未来の私がつらくて苦しい想いをしていたことは、あの本を読んで痛いほどに分かった。だけど、お兄さんも、未来の私をとても大事にしてくれていたからこそ、苦しかったはずだ。自ら命を絶つことを選んでしまうほど、苦しくてつらかったんだ。
そう思うと、必死で作り上げていた笑顔がすうっと引いていった。なぜか、私まで泣きそうになってきてしまった。

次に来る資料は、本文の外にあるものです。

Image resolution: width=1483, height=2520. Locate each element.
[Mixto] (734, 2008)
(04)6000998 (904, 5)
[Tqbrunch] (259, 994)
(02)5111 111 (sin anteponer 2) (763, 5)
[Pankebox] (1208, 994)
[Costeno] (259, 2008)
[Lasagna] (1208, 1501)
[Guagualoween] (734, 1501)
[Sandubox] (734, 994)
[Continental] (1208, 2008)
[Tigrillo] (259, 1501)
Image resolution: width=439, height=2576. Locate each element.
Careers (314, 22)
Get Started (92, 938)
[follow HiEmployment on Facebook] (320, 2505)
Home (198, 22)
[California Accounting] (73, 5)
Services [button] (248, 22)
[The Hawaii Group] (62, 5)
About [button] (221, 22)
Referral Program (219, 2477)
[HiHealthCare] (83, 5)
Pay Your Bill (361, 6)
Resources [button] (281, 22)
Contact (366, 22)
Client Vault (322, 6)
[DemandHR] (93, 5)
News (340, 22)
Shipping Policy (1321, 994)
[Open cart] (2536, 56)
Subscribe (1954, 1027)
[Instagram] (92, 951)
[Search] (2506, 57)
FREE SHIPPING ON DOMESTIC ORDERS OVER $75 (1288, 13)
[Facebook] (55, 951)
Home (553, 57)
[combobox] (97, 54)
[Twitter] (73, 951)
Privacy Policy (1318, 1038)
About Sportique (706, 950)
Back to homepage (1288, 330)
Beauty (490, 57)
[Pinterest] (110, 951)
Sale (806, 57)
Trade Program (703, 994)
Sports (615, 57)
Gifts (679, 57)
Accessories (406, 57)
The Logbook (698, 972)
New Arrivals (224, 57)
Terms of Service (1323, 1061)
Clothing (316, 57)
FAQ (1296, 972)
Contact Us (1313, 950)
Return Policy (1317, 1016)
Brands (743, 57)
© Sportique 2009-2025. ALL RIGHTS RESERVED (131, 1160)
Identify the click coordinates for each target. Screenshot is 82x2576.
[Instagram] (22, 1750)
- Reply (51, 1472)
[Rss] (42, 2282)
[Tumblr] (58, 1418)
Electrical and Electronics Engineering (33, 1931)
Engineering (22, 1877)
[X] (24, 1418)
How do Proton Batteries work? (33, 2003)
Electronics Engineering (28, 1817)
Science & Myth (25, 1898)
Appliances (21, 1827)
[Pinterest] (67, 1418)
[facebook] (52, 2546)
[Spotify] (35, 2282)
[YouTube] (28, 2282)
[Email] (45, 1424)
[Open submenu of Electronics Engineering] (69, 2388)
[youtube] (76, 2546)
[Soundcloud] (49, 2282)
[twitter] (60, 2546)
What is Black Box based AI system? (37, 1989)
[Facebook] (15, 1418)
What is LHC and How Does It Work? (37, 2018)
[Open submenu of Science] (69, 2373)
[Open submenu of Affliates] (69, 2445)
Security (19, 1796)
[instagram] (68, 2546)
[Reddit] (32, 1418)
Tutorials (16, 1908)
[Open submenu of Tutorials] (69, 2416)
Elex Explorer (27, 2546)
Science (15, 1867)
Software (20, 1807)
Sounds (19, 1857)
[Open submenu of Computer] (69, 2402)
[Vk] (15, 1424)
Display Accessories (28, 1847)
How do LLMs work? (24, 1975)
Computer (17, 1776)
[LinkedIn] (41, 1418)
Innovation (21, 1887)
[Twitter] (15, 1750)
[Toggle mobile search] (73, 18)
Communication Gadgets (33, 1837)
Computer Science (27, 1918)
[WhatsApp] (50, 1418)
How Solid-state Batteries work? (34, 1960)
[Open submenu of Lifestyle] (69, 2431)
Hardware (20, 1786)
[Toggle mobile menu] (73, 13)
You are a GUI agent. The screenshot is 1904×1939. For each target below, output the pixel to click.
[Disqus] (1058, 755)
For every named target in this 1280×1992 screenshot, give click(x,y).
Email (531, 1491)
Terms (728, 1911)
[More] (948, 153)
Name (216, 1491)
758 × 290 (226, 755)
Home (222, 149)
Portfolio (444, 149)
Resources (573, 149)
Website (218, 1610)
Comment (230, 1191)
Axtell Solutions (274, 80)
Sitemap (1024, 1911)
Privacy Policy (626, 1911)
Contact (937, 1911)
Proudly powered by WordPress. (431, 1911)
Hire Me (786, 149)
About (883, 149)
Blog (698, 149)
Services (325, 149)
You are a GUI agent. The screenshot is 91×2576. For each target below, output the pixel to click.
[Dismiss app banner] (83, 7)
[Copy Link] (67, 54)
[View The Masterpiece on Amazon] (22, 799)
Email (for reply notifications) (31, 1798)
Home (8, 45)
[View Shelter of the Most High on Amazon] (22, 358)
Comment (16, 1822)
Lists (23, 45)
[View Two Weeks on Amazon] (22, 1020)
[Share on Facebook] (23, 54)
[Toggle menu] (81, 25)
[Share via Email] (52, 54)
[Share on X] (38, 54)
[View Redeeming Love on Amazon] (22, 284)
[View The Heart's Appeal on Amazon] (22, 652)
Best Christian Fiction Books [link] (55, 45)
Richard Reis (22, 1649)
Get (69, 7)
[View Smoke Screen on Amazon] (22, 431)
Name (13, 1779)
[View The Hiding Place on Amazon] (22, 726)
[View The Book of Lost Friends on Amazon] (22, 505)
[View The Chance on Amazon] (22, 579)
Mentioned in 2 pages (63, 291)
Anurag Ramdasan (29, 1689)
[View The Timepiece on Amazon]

「夏帆はさ、いつも笑ってた。いつも眩しいくらいの笑顔で隣にいてくれて、それだけで、本当に毎日が幸せだった。ただ息をしていただけの人生が、夏帆がいることで変わったんだ。だけど、俺は、夏帆に何をしてあげられたのかな」
溢れんばかりの愛しさと、切なさが混ざり合う儚い瞳。
出会った頃から、お兄さんの瞳の奥には何かがあるような気がしていた。お兄さんがぐらぐらと瞳を揺らしていたのは、未来の私を思っていたからだということを、私は今、改めて知った。